The literature on the links between innovation and productivity at firm level in agriculture is almost inexistent. In this paper, Aboal, Mondelli and Vaira analyze the factors behind the innovation effort of farms and the impact that innovation effort has on farm’s productivity, exploiting a unique farm-level agricultural innovation survey carry out in Uruguay.
For this purpose, the authors use the first agricultural innovation survey in the world that is based on the well-known Oslo Manual and covering farm activities that account for more than 90% of the agricultural GDP of a country.
In this sense, this working paper contributes on several ways to the literature. First, it brings new evidence to understand the drivers of productivity in agriculture and, specifically, the effect of innovation on productivity at the farm level. Second, it generates evidence to understand the main factors behind innovation in agriculture at farm level. This analysis is novel because it allows comparing the potential determinants of innovative efforts and the effects of innovative efforts on productivity in different industries in the agricultural sector—oilseed and grain (non-irrigated), dairy, beef cattle and sheep, and irrigated rice farming.
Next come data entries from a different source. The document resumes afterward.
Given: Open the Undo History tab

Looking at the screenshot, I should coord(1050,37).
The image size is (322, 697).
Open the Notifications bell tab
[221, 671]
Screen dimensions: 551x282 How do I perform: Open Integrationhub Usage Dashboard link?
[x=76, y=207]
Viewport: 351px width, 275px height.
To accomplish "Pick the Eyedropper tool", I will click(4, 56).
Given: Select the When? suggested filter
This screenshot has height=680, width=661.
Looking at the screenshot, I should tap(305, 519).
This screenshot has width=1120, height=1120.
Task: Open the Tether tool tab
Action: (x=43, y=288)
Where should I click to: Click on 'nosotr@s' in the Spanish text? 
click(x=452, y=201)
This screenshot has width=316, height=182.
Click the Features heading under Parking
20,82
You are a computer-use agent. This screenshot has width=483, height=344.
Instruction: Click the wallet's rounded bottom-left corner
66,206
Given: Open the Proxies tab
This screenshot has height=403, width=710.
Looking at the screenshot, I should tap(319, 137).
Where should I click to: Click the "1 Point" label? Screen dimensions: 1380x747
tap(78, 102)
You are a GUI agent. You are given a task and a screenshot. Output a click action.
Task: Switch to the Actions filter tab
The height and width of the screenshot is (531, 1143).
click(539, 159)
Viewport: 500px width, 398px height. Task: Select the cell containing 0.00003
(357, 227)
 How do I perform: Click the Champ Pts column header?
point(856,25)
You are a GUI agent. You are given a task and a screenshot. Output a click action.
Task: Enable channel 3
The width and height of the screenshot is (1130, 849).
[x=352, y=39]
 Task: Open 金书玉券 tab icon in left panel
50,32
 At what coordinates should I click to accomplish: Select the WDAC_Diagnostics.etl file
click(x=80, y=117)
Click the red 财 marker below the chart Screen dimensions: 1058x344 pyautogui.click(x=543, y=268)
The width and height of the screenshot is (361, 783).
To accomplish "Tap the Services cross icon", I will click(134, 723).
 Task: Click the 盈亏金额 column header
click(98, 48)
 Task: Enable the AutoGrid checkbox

The results indicate that farm size, cooperation with other agents to perform Research and Development (R&D), the education of the owner of the farm, the participation of foreign capital and the existence of links with other organizations, in particular scientific, horizontal and vertical ones, are positively correlated with innovation effort. Public and private financial support are not clearly linked with innovation effort. The innovation effort has a positive effect on farm’s productivity. Some heterogeneities across industries are found.